Type	Operator	Example	Status
String	==	`df['a'] == 'x'`	Yes
String	!=	`df['a'] != 'x'`	Yes
String	==~	`df['a'] ==~ /.*/`	Yes
String	in	`df['a'] in ['x']`	Yes
Number	==	`df['a'] == 1`	Yes
Number	!=	`df['a'] != 1`	Yes
Number	>	`df['a'] > 1`	Yes
Number	>=	`df['a'] >= 1`	Yes
Number	<	`df['a'] < 1`	Yes
Number	<=	`df['a'] <= 1`	Yes
LocalDate	>	`df['a'] > date`	Yes
LocalDate	>=	`df['a'] >= date`	Yes
LocalDate	<	`df['a'] < date`	Yes
LocalDate	<=	`df['a'] <= date`	Yes

Sorting

TODO

Mapping

TODO

Import / Export

CSV

Reading

You can read csv files via Underdog.df().read_csv(...) method. Here we are importing a csv files containing tornado incidents in the USA:

import csv

DataFrame dataframe = Underdog.df().read_csv("src/test/resources/data/tornadoes_1950-2014.csv")

output

                               tornadoes_1950-2014.csv
   Date     |    Time    |  State  |  State No  |  Scale  |  Injuries  |  ... |
--------------------------------------------------------------------------------
1950-01-03  |  11:00:00  |     MO  |         1  |      3  |         3  |  ... |
1950-01-03  |  11:00:00  |     MO  |         1  |      3  |         3  |      |
1950-01-03  |  11:10:00  |     IL  |         1  |      3  |         0  |      |
1950-01-03  |  11:55:00  |     IL  |         2  |      3  |         3  |      |
1950-01-03  |  16:00:00  |     OH  |         1  |      1  |         1  |      |
1950-01-13  |  05:25:00  |     AR  |         1  |      3  |         1  |      |
1950-01-25  |  19:30:00  |     MO  |         2  |      2  |         5  |      |
1950-01-25  |  21:00:00  |     IL  |         3  |      2  |         0  |      |
1950-01-26  |  18:00:00  |     TX  |         1  |      2  |         2  |      |
1950-02-11  |  13:10:00  |     TX  |         2  |      2  |         0  |      |
       ...  |       ...  |    ...  |       ...  |    ...  |       ...  |  ... |

Separator

By default the csv reader assumes the csv file is using comma (,) as the separator character, but you can provide a custom separator. For example the following csv file content:

separator

name;age
Lorna;34
Yule;63
Tom;28

Can be read by using the sep argument:

custom separator

def dataframe = Underdog.df().read_csv(filePath, sep: ";")

Duplicated names

Sometimes you can find a csv where columns are repeated, by default if you don't specify you allow repeated columns the import process will fail. Imagine we've got the following csv:

csv with repeated cols

bronze,silver,gold,summer_total,bronze,silver,gold,winter_total
1,2,1,4,1,1,1,3

To allow repeated columns you should set the allowDuplicatedNames flag to true.

allow repeated cols

def dataframe = Underdog.df().read_csv(filePath, allowedDuplicatedNames: true)
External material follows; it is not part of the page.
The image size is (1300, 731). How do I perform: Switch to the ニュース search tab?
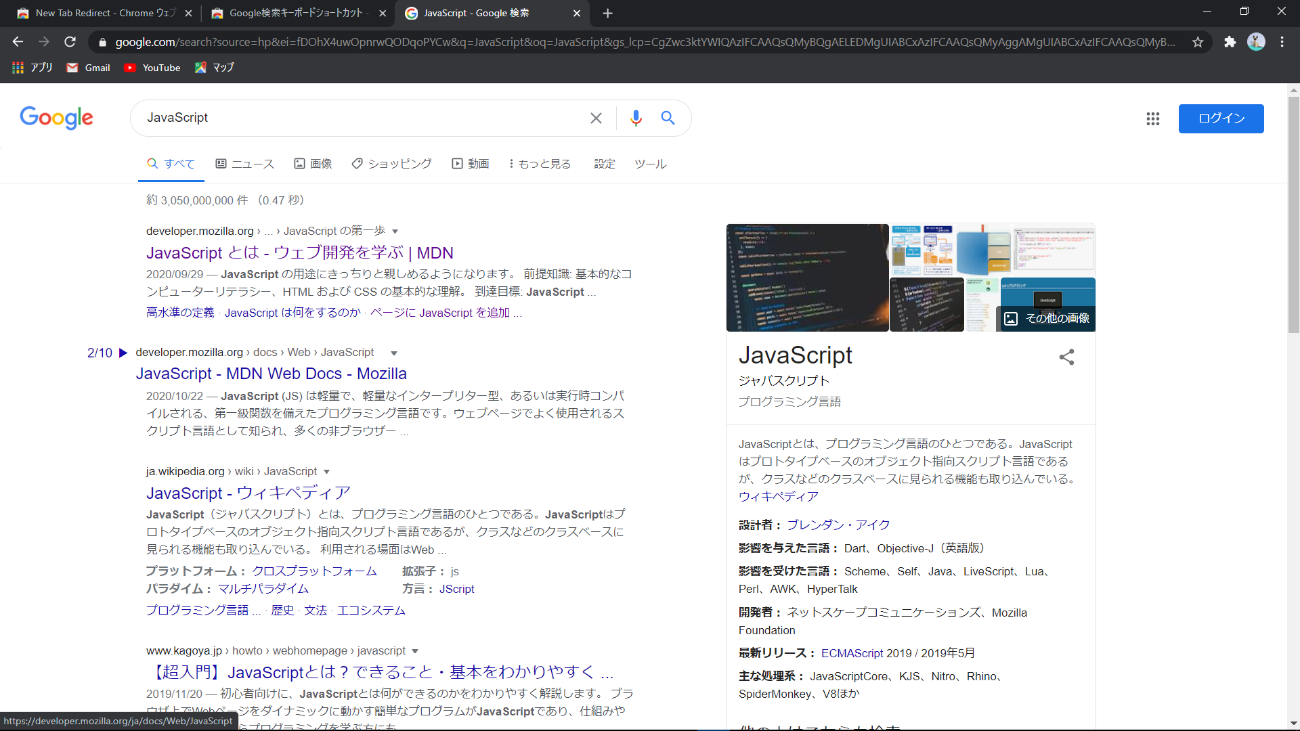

Then all repeated names will be prefixed in order with a number to avoid collisions:

output

                                        io_repeated_cols.csv
 bronze |  silver |  gold |  summer_total |  bronze-2  |  silver-2  |  gold-2  |  winter_total|
-----------------------------------------------------------------------------------------------
      1 |       2 |     1 |             4 |         1  |         1  |       1  |           3  |

Missing values

If a csv file contains values which should be considered as well as missing values, we can pass this information before reading the csv file.

csv file with missing data

from,to,id
N/C,Madrid,123
Madrid,Paris,124
Paris,London,125
London,NONE,126

Here we're considering missing data the values N/C and NONE:

considering missing data

def dataframe = Underdog.df().read_csv(filePath, nanValues: ['NONE', 'N/C'])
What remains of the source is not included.